Questions on the material:
A - In the passage on Edinburgh's festivals and the pandemic, which university hosted the online international events conference?
B - Print the passage on Edinburgh's festivals and the pandemic between "The normally-busy Royal" and "quite a challenge.", inclusive.
C - Pick up the passage on Edinburgh's festivals and the pandemic right after its final sentence and keep writing.
### Text block
The normally-busy Royal Mile was all but deserted during Edinburgh's peak tourism season this summer. Picture: Lisa Ferguson

The impact of the pandemic on Edinburgh’s festivals and their future planning was explored during an international events conference hosted online this week by Edinburgh Napier University.

Oliver Davies, head of marketing and development at the Fringe Society, said: "The difference between two metre and one metre social distancing made the difference for some venues between breaking even or making a small profit, and having absolutely nobody in the space at all. How you plan that becomes quite a challenge.

"Looking to the future, the honest answer at this stage is ‘who knows?’ I don’t think any of us have a crystal ball for where this is going to go.

"The reality is, speaking horribly practically, that a lot of the spaces that are most iconic within the Fringe, are the least ventilated, most difficult to get in and out of, and would be most difficult to manage queues with social distancing. It is going to require a complete rethink.

“We are currently planning for all options for 2021. Effectively these are a physical physical - albeit on a reduced skill - with social distancing measures in place, a mixed model, which is probably the most likely at this stage, and a digital-only festival, much like we had this year, with the very big exception that we will have a full ten to 12 month run-in time.
######
### Given records
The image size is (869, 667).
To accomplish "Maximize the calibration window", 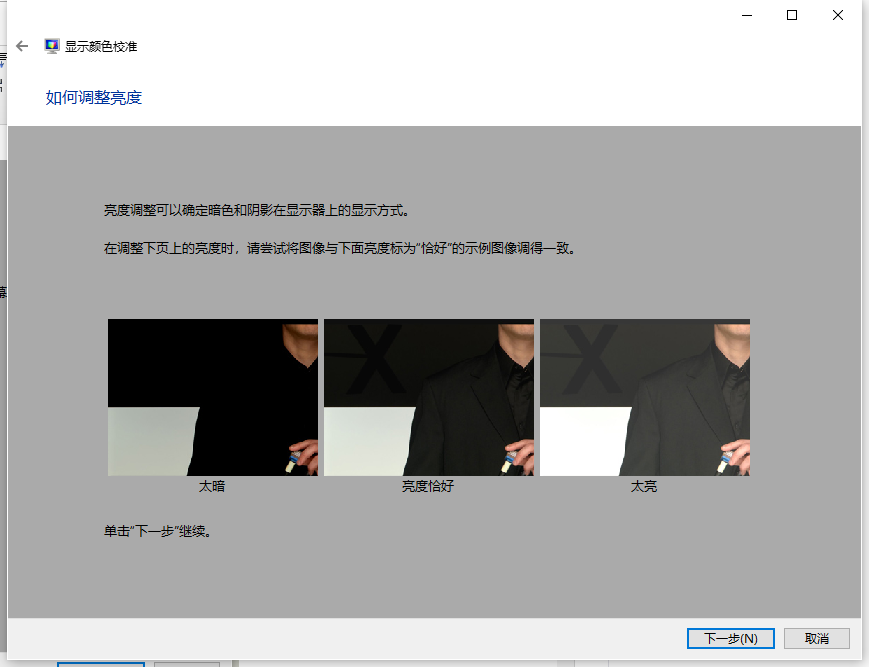I will (x=791, y=15).
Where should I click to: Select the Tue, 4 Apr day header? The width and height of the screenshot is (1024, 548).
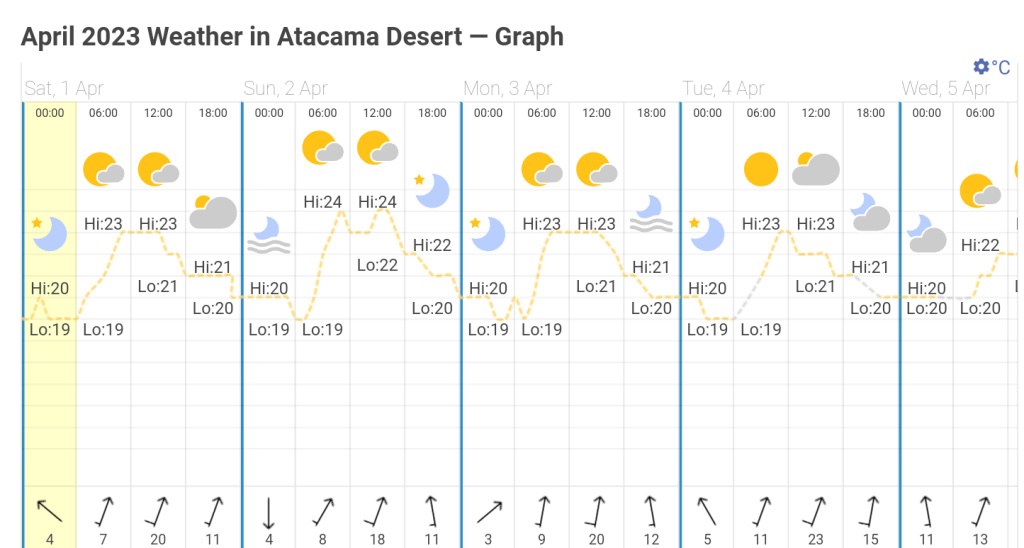(x=724, y=88)
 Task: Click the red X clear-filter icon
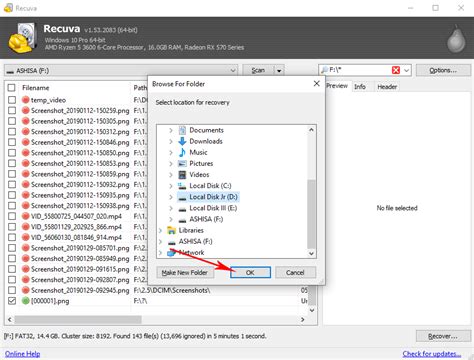396,70
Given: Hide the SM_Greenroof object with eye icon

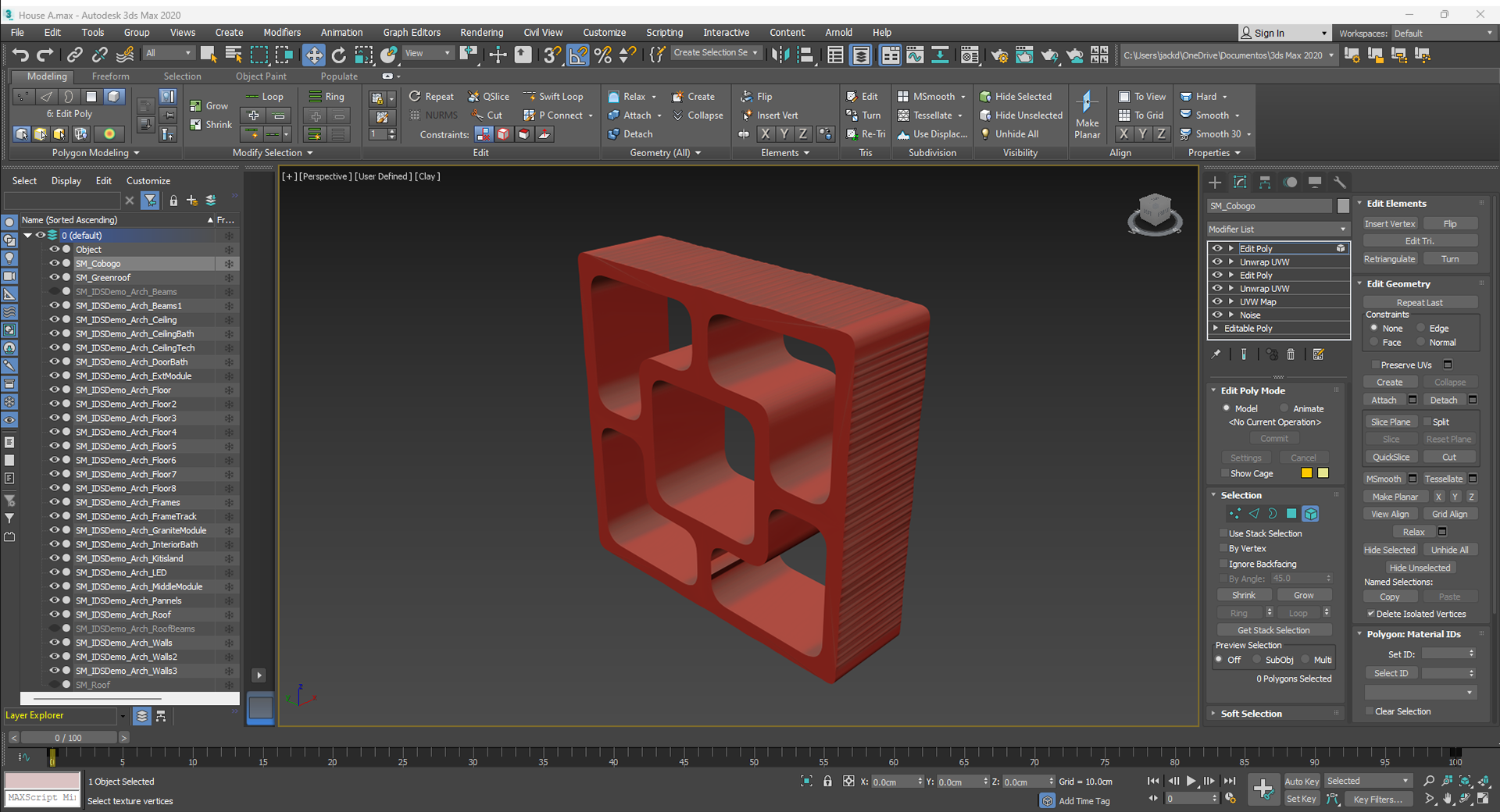Looking at the screenshot, I should (x=54, y=277).
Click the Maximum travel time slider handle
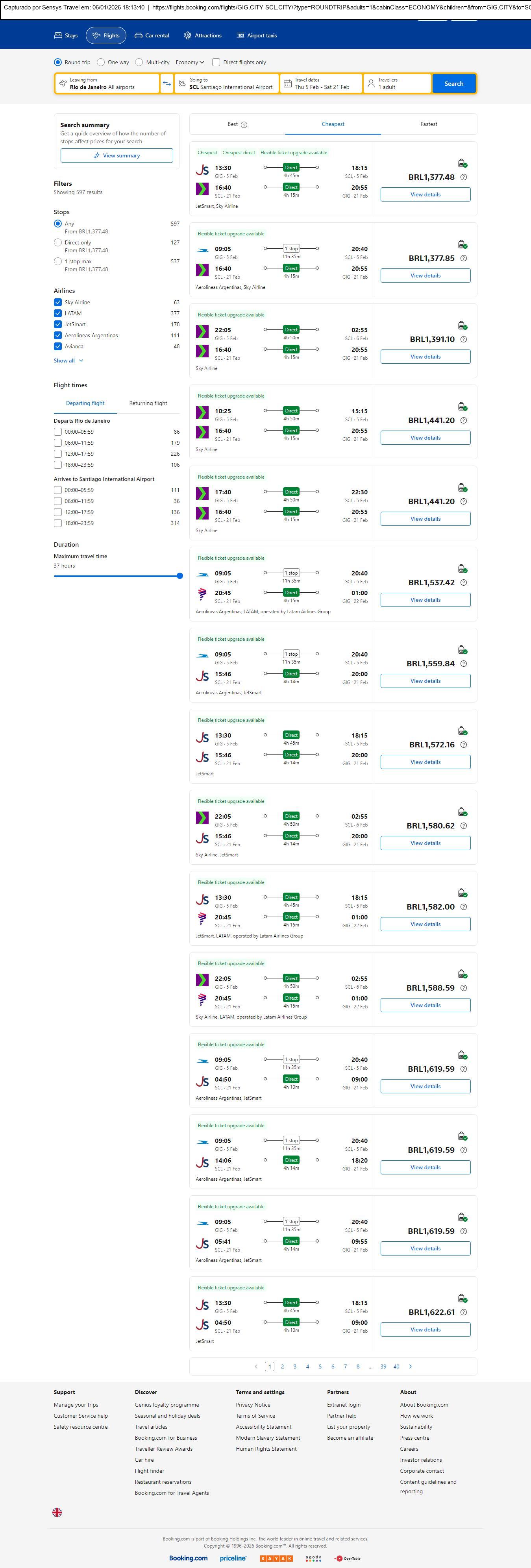The width and height of the screenshot is (531, 1568). [x=179, y=576]
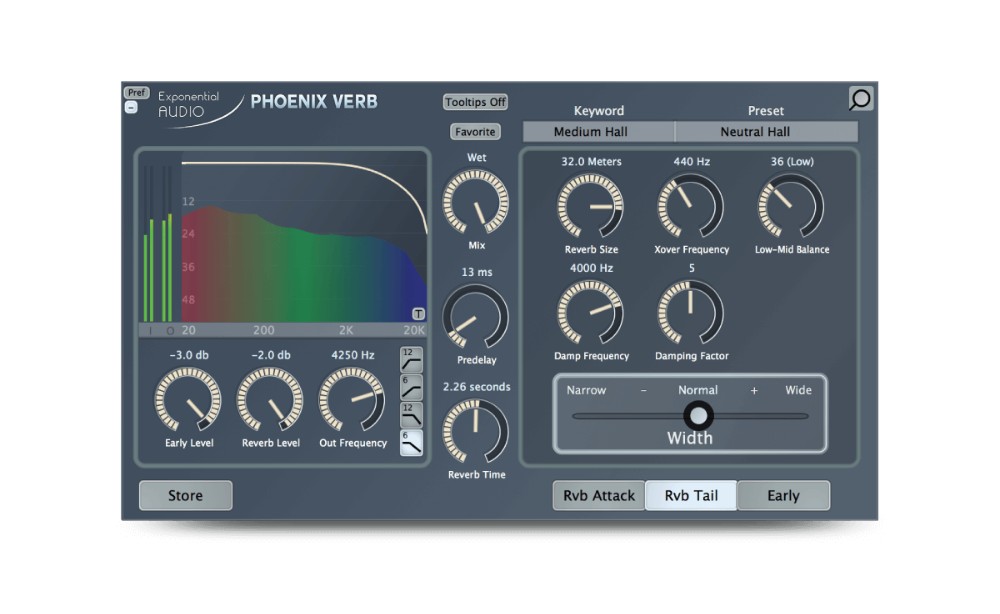Select the 6 dB high-pass filter icon
Image resolution: width=1000 pixels, height=614 pixels.
click(x=411, y=387)
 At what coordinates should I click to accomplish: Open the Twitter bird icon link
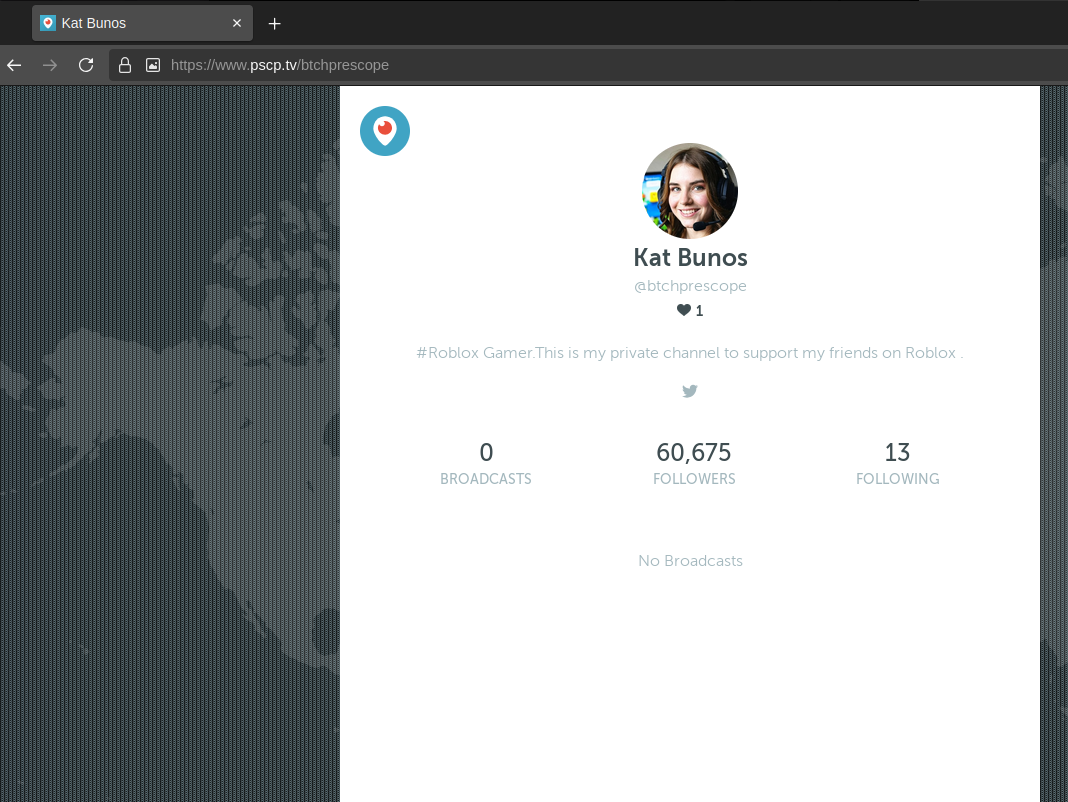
######
Answers to this exercise:
A - Edinburgh Napier University

B -
The normally-busy Royal Mile was all but deserted during Edinburgh's peak tourism season this summer. Picture: Lisa Ferguson

The impact of the pandemic on Edinburgh’s festivals and their future planning was explored during an international events conference hosted online this week by Edinburgh Napier University.

Oliver Davies, head of marketing and development at the Fringe Society, said: "The difference between two metre and one metre social distancing made the difference for some venues between breaking even or making a small profit, and having absolutely nobody in the space at all. How you plan that becomes quite a challenge.

C -
"We will always be keeping one eye on 2022, the 75th anniversary of the Fringe. That is an opportunity, hopefully, when a vaccine is in place and things are returning to a degree of normality, to be able to animate Edinburgh’s streets.

“I really want to draw attention to audience fatigue in digital channels. I think we have all felt a kind of Zoom-fatigue. Our audiences are getting frustrated.

"There is also a real challenge around online content. People are inclined not to pay for it.”

Festivals Edinburgh director Julia Amour said: “Live events do need rethinking. We need to reimagine what these events could look like. We need to support artists and technicians to be able to do that experimentation.

"We need to find ways to make sure that audiences can value work, whether that is through ticket donations or subscriptions, we need to look at all of that."

Ms Amour added: "Digital is not the whole answer. For many people it is an integral part of the future. But it is already clear it is not sustainable in the long term as a replacement, especially for festivals whose very essence is based on the interaction that happens on the fringes of an event or outwith the event itself.”

“The host community is absolutely crucial. We need to reconnect in a fundamental way with audiences and creatives in Edinburgh and across Scotland.

"We may be looking at the festive season to be spread further, may need to refocus live audiences on younger generations, because older generations will not necessarily feel comfortable coming into crowd, and the yo-yo nature of planning and opening and closures is going to mean that people will have shorter planning lead times and will hedge their bets. That’s obviously going to have an effect on artists and audiences.

“We will probably have to live with a hybrid offer for the foreseeable future, where a digital officer sits alongside any possible real world programme, certainly for 2021.”